Huawei P20 Pro - первый смартфон с тройной камерой
Huawei снова является предшественником в области систем мобильной визуализации. Два года назад он первым подарил смартфон с двойной камерой. Теперь это смущает конкуренцию с 3 модулями, которые могут сделать его лучшим фотографическим смартфоном на рынке. Вы все еще поражены возможностями двойной камеры в вашем последнем смартфоне? Это прошлое! Huawei P20 Pro может похвастаться до 3-мя модулями камеры. Хотя это звучит и выглядит немного забавно, такая система может
Alcatel Onetouch Pixi 3
Оборудование / Лист данных экран 4 дюйма 4: 3, 800 x 480 пикселей, отражающий: да сравнить Alcatel Onetouch Pixi 3 Рейтинг: 80% - хорошо Средняя оценка по 1 отзывам (из 2 отзывов) Цена: 80%, Мощность: 80%, Особенности: -%, Экран: -% Мобильность: -%, Корпус: -%, Эргономика:
Хранение грудного молока
Хранение грудного молока иногда необходимо, когда вам приходится расставаться с ребенком в течение более длительного периода. Как правильно хранить продукты в холодильнике или морозильнике? Хранение грудного молока Хранение грудного молока требует небольшой подготовки. Прежде всего, конечно, вам необходимо приобрести молокоотсос и сумки или контейнеры для хранения продуктов. Первый одноразовый, второй вы можете использовать несколько раз. Если ребенку меньше 6 месяцев, не
Руководство по эксплуатации myPhone 1065 Spectrum
... использует куки для предоставления услуг на самом высоком уровне. Дальнейшее использование сайта означает, что вы соглашаетесь с их использованием. Закрыть Узнать больше https://www.instrukcjaobslugipdf.pl/privacy-policy Справа вы найдете руководство
Прежде чем купить ... внешние диски
Вы не можете расстаться со своей камерой и камерой, и ваша голова полна идей для новых реализаций. Каждый день вы создаете новые образы, которые составляют ваш субъективный образ мира. Творческое действие все еще продвигается вперед, поощряя организовывать новые сессии. Внезапно реальность немного сбивает с толку, потому что растущий объем данных очень быстро заполняет диск компьютера, и все время нависает над вами призрак потери данных в случае аппаратного сбоя. Вам не нужно ограничивать
9,7 "iPad Wi-Fi | 32 ГБ | Space Grey (2018)
Описание Каждое устройство Apple, приобретенное у Harvey Norman, теперь поставляется с 2-летней гарантией в стандартной комплектации.
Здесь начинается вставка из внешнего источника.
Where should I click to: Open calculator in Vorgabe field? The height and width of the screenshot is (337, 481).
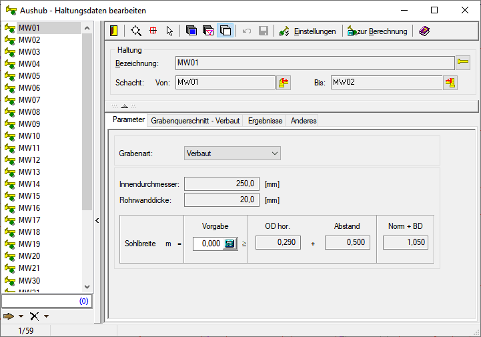click(229, 244)

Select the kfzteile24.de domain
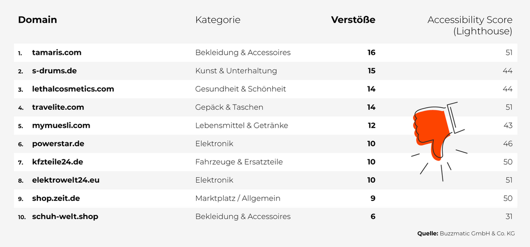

Harvey Norman является авторизованным поставщиком услуг Apple , поэтому, когда вы покупаете у нас, мы продлим вашу стандартную гарантию на дополнительный год совершенно бесплатно. См. Полный T & C в
Автомобильный регистратор MIO MiVue 792 WIFI Pro
Это самая продвинутая наша модель камеры к машине. Благодаря исключительно четкому и четкому изображению, улучшенному качеству записи в ночное время и большому углу обзора, вы можете идеально запечатлеть все, что происходит в дороге. Использование первоклассного
... оценка TDS конечными пользователями с ограниченными возможностями не только в контролируемой лабораторной среде, но также...
... оценка TDS конечными пользователями с ограниченными возможностями не только в контролируемой лабораторной среде, но также и в реальных жизненных ситуациях, от дома до работы и на открытом воздухе, входит в число наших будущих направлений исследований. Подтверждения Resrach частично поддержан грантом Национального института биомедицинских изображений и биоинженерии 1RC1EB010915 и наградами Национального научного фонда CBET-0828882 и IIS-0803184. Рекомендации
Разъемы для проектора
... имере проектора мы хотели бы показать вам важность и функционирование разъемов, необходимых для подключения проектора к источнику. В зависимости от модели эти разъемы могут меняться. Мы также ответим на вопрос, какой разъем нужен для конкретного разрешения. Таким образом, перед покупкой проектора вы будете знать, какие разъемы требуют внимания, чтобы вы могли в полной мере насладиться великолепными проекциями. Аналоговое видео Аналоговые видео и компьютерные интерфейсы использовались
Cgi?
Вы все еще поражены возможностями двойной камеры в вашем последнем смартфоне?
Как правильно хранить продукты в холодильнике или морозильнике?